* Instructions to follow:
Return, word for word, the part of the material that opens with the line containing "This screenshot has height=360, width=777." and runs through the end of the material, including both ends. Leave the pictures out of your answer.

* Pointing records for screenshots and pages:
* * * * *
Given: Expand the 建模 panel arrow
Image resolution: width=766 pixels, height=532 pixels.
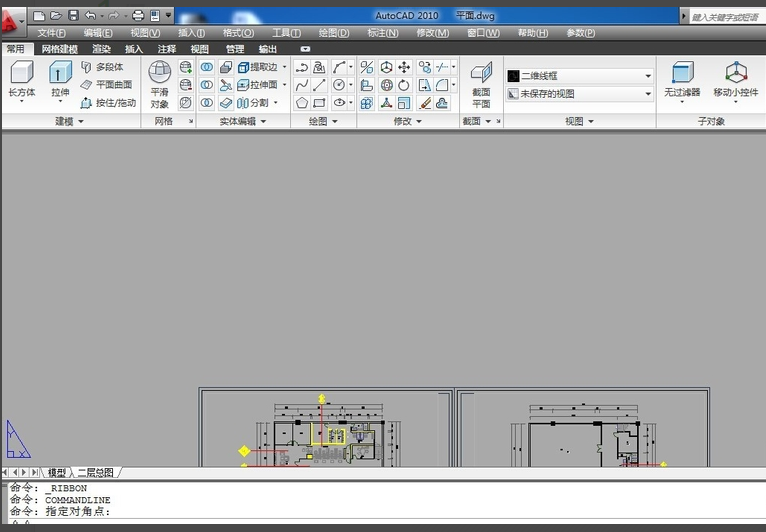Looking at the screenshot, I should tap(81, 121).
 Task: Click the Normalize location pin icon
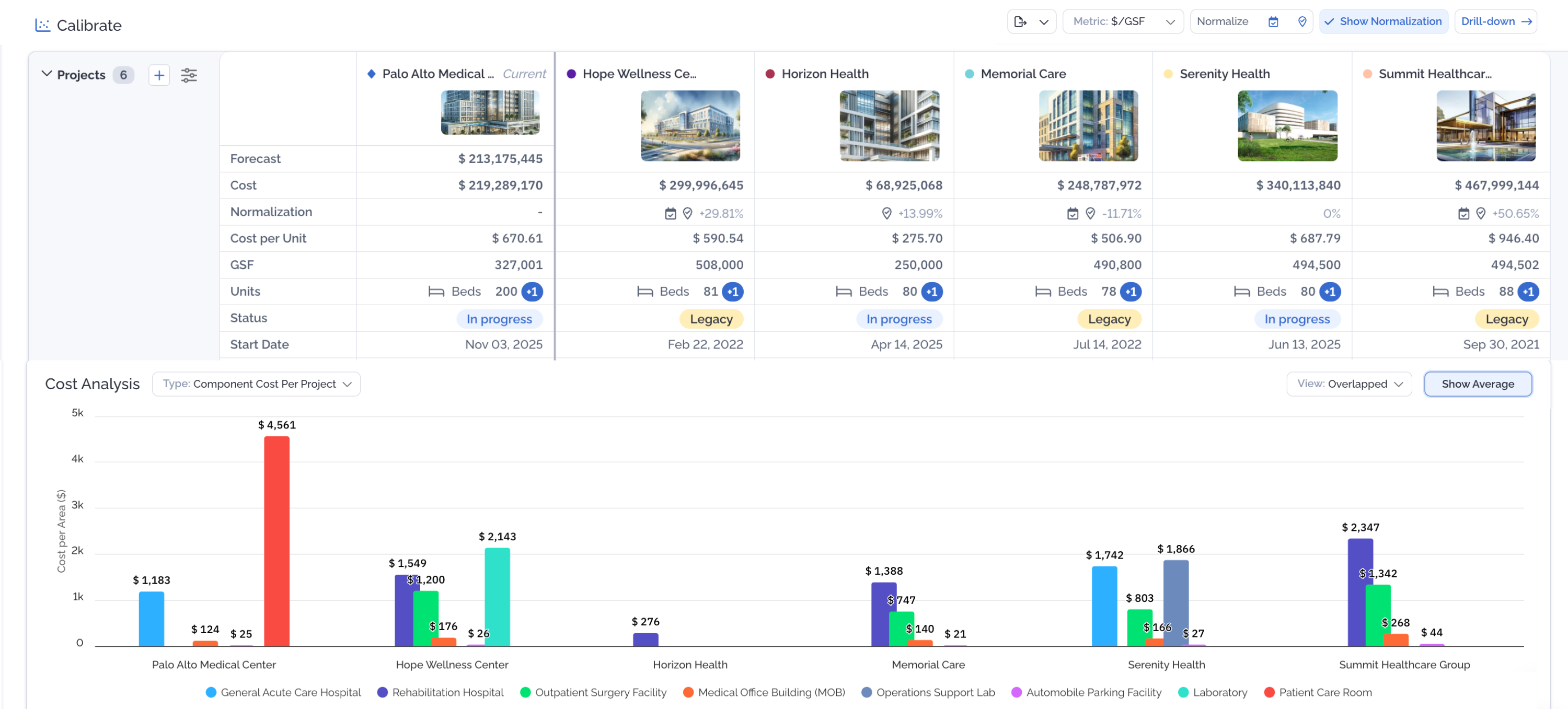[1302, 21]
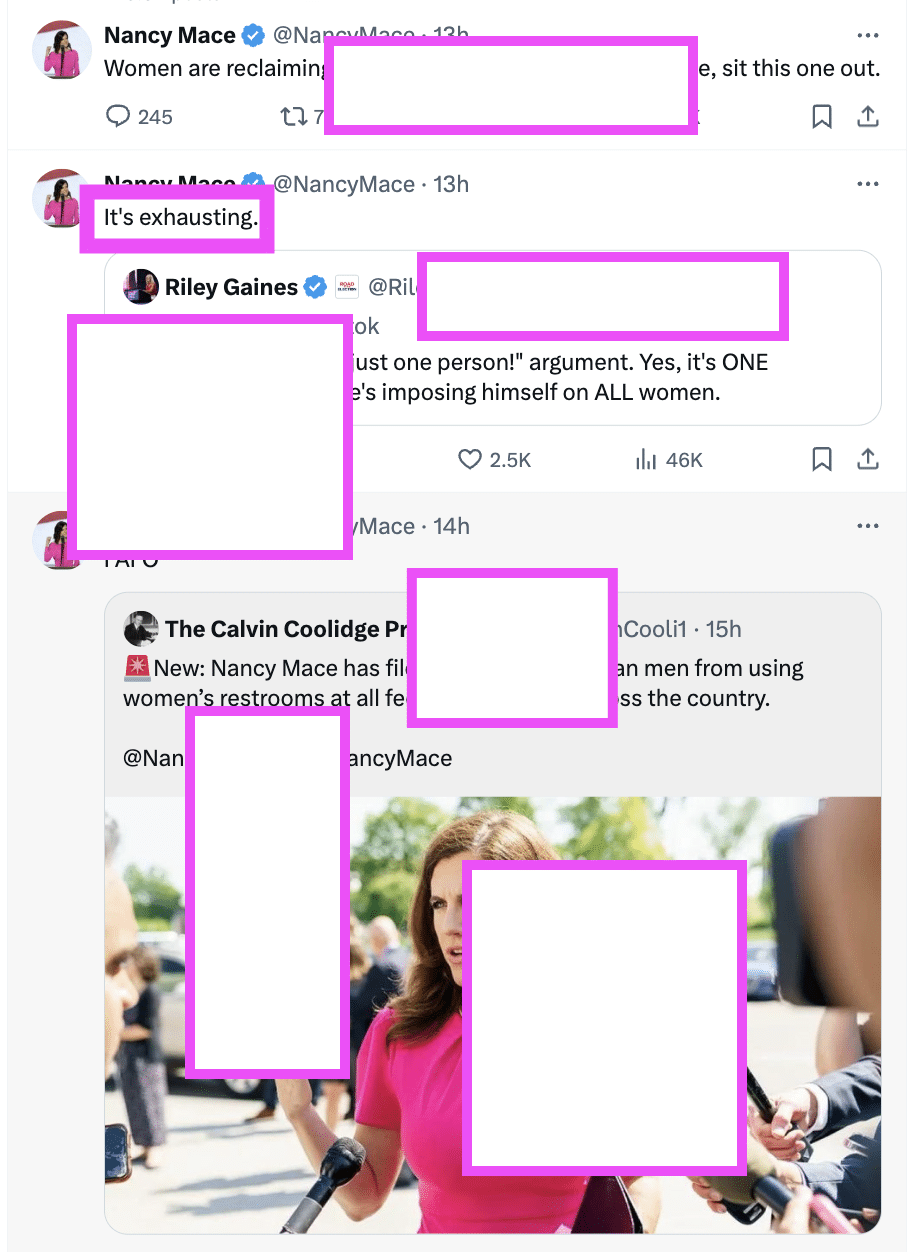Click Riley Gaines' profile picture

[x=141, y=287]
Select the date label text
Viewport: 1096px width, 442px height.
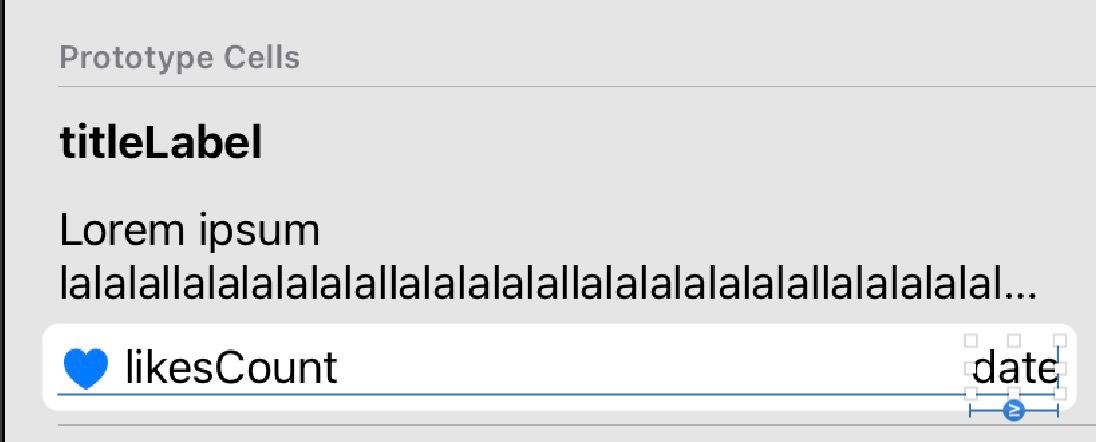tap(1015, 369)
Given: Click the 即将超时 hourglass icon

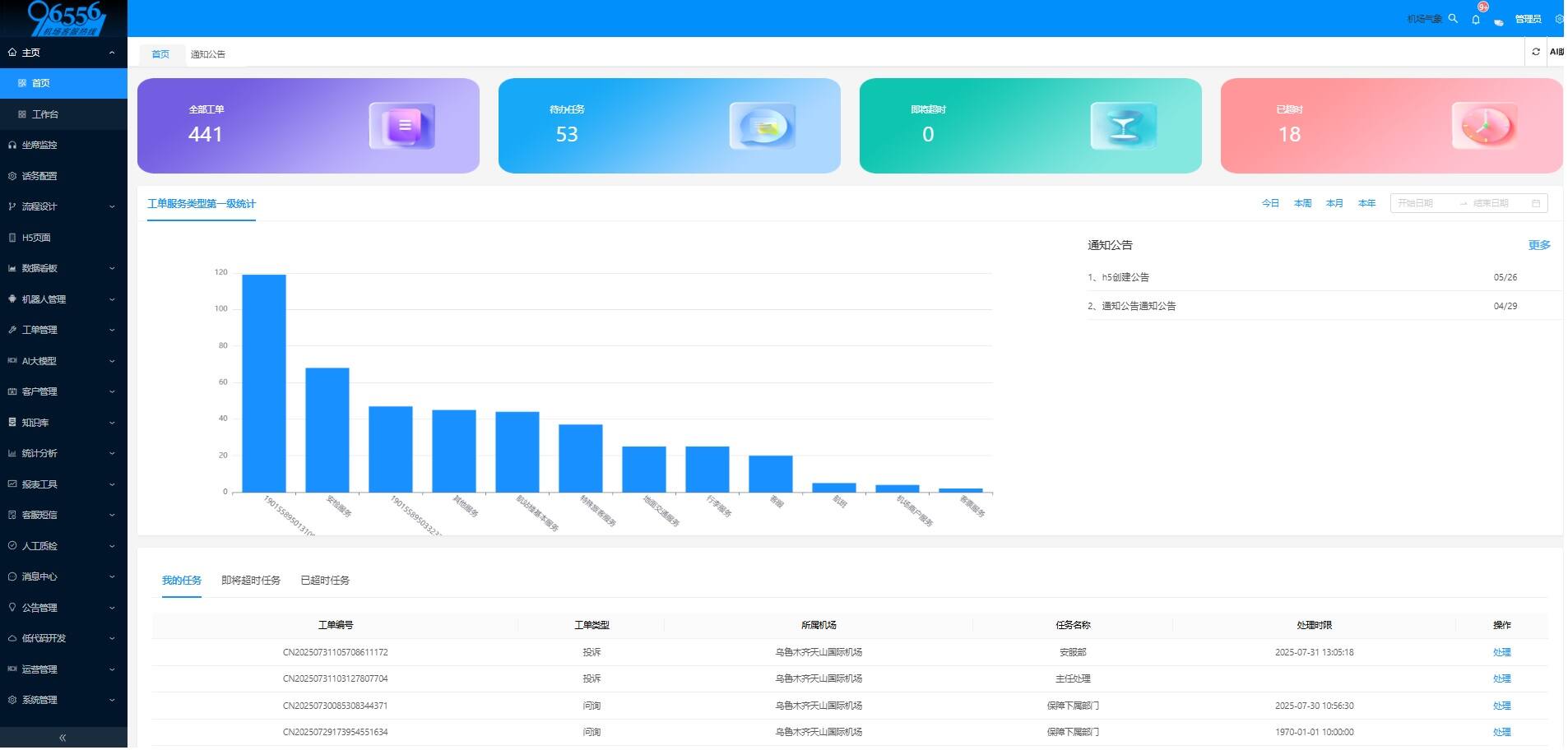Looking at the screenshot, I should click(1123, 126).
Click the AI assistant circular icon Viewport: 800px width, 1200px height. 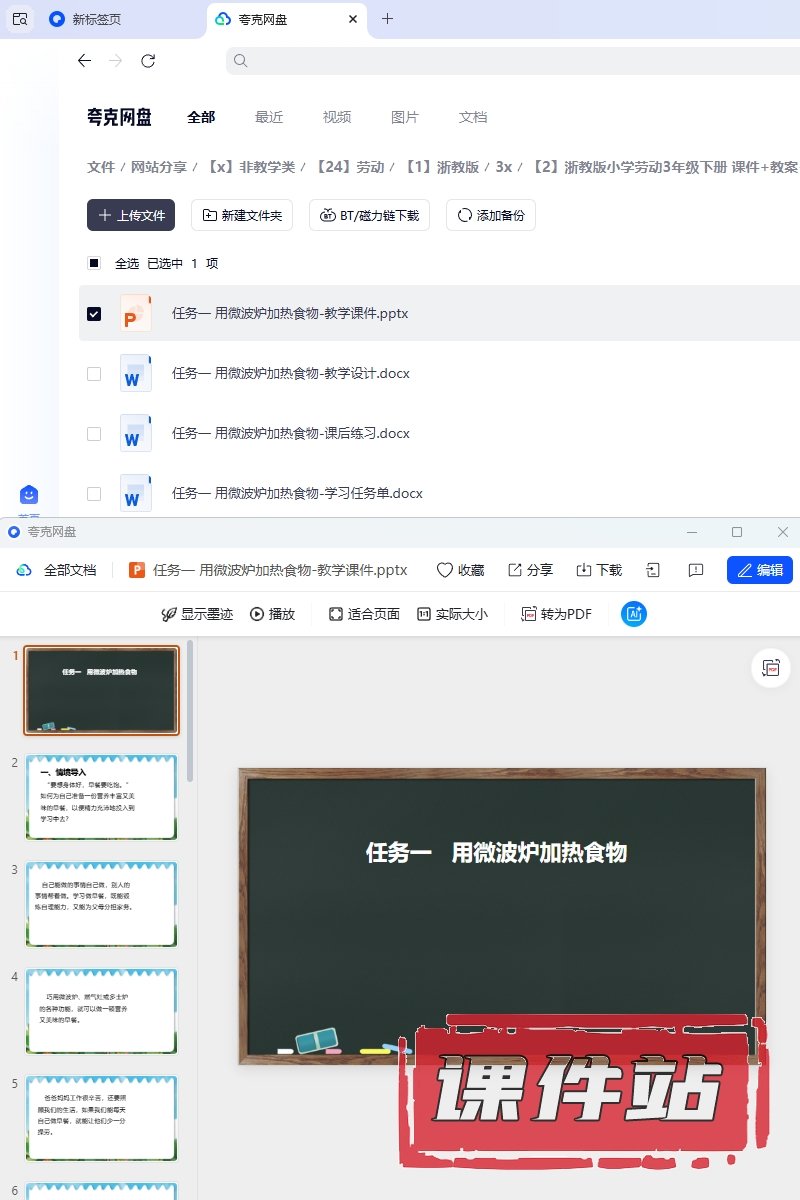pyautogui.click(x=633, y=614)
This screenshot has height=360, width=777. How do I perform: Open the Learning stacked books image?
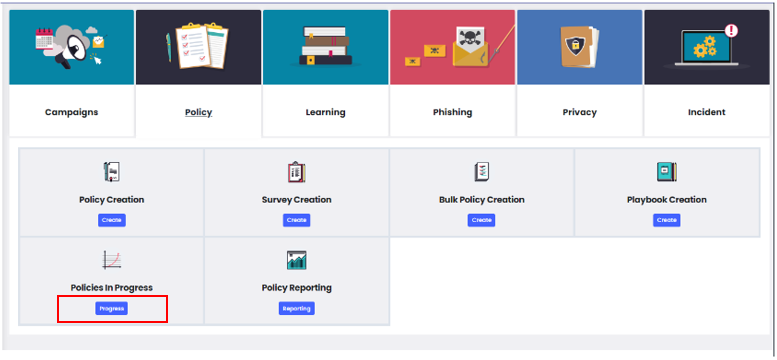pyautogui.click(x=326, y=47)
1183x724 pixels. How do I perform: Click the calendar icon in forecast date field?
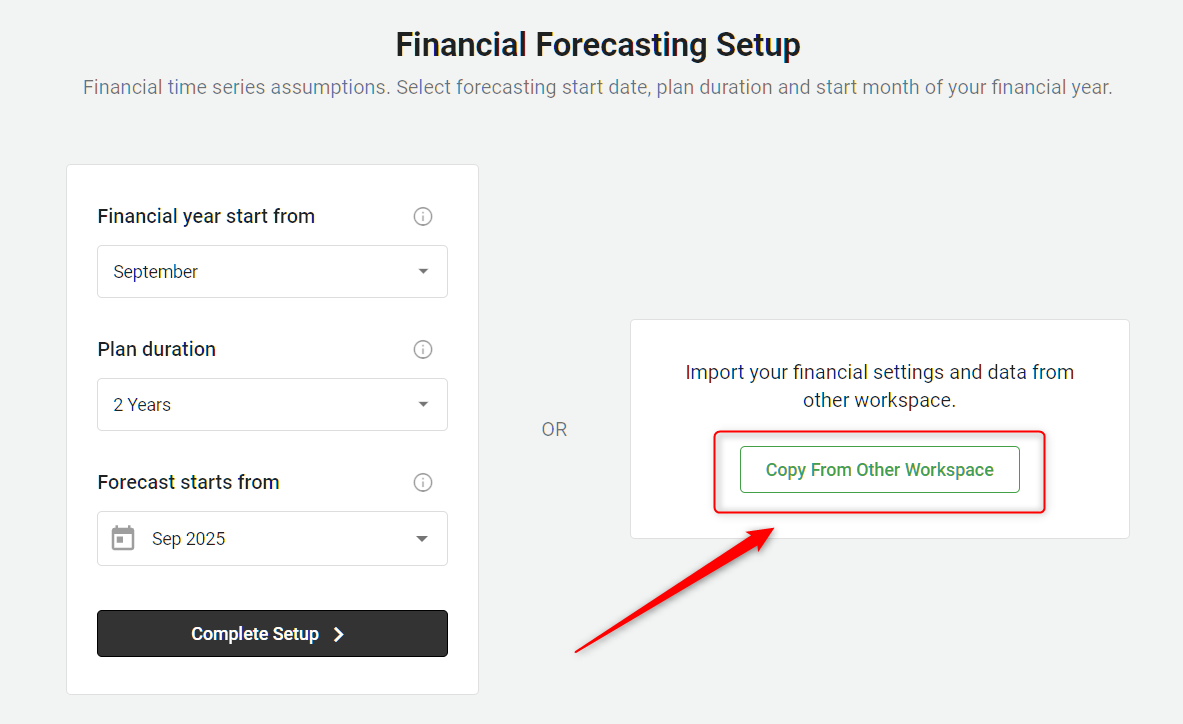coord(123,538)
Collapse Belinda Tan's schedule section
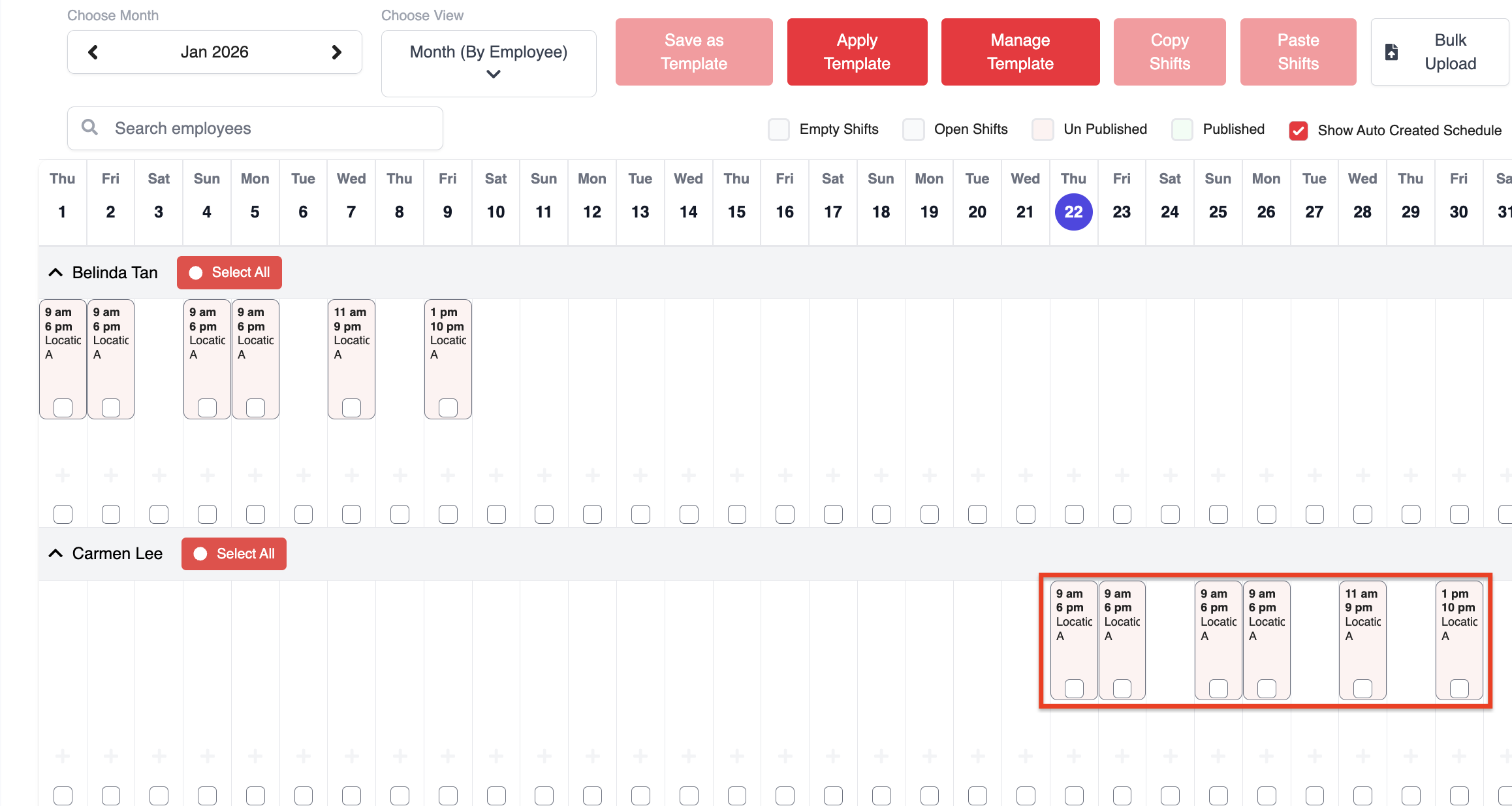This screenshot has width=1512, height=806. click(56, 272)
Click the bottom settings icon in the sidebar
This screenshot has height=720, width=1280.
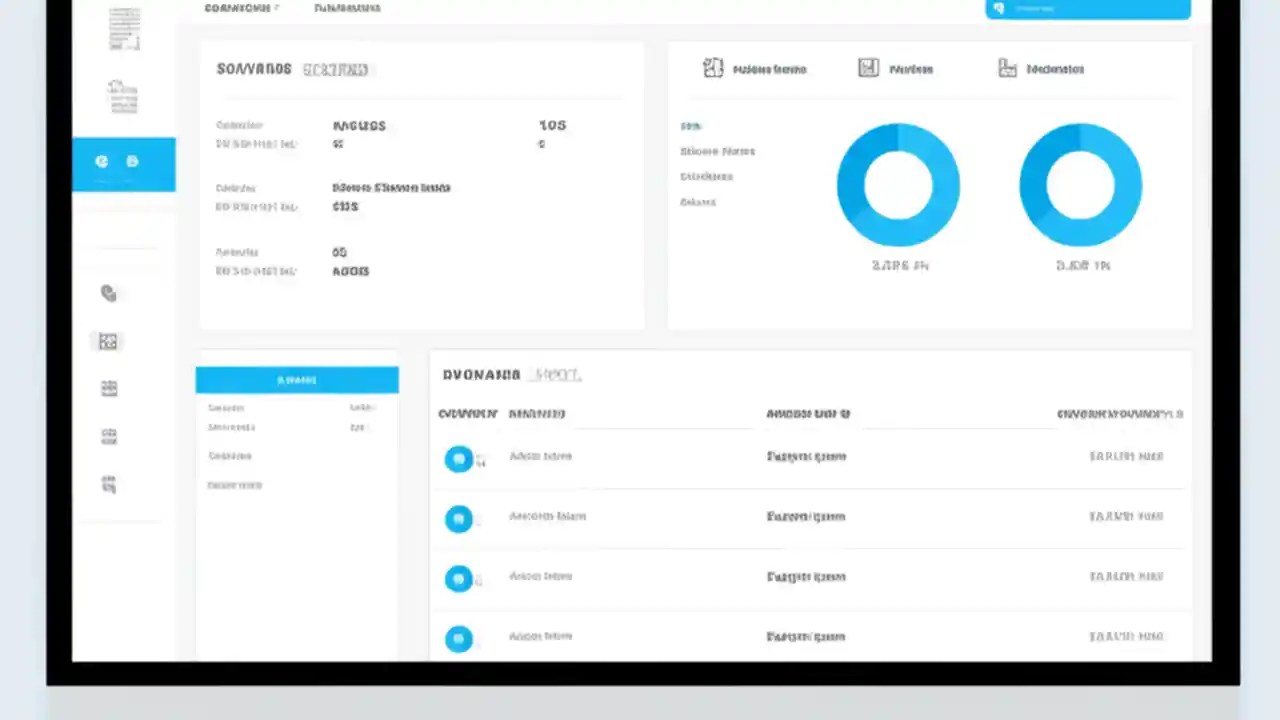108,483
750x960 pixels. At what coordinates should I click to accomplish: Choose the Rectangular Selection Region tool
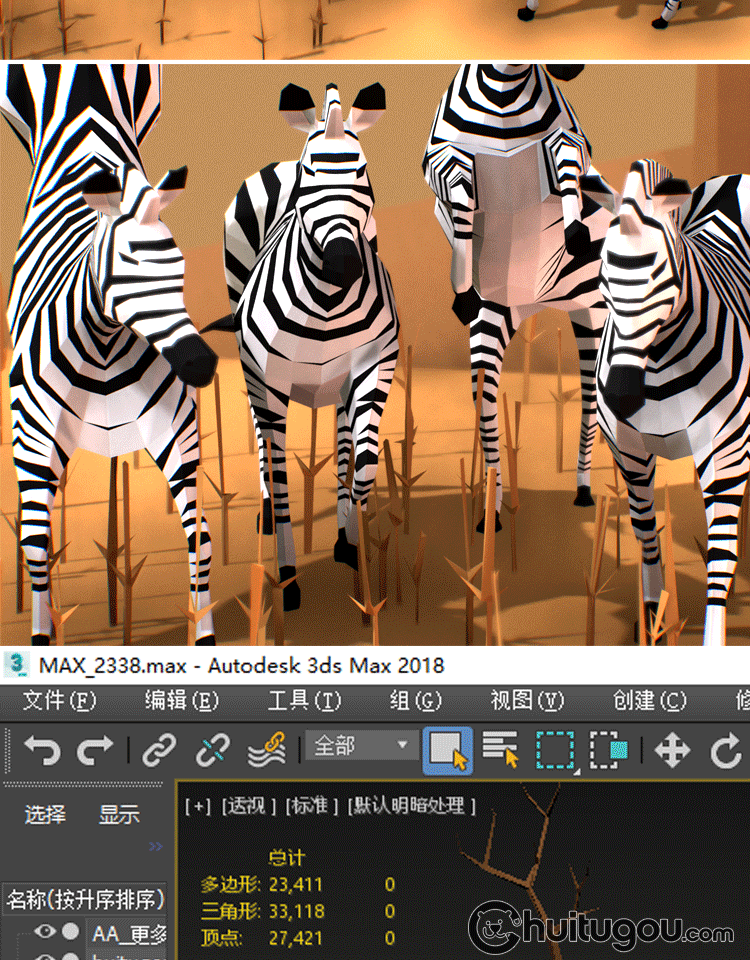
* * * * *
* Reply:
This screenshot has height=360, width=777. How do I perform: Open the Learning stacked books image?
pyautogui.click(x=326, y=47)
1183x724 pixels. How do I perform: Click the calendar icon in forecast date field?
coord(123,538)
Collapse Belinda Tan's schedule section
This screenshot has width=1512, height=806. click(56, 272)
Click the bottom settings icon in the sidebar
This screenshot has height=720, width=1280.
108,483
750x960 pixels. At what coordinates should I click to accomplish: Choose the Rectangular Selection Region tool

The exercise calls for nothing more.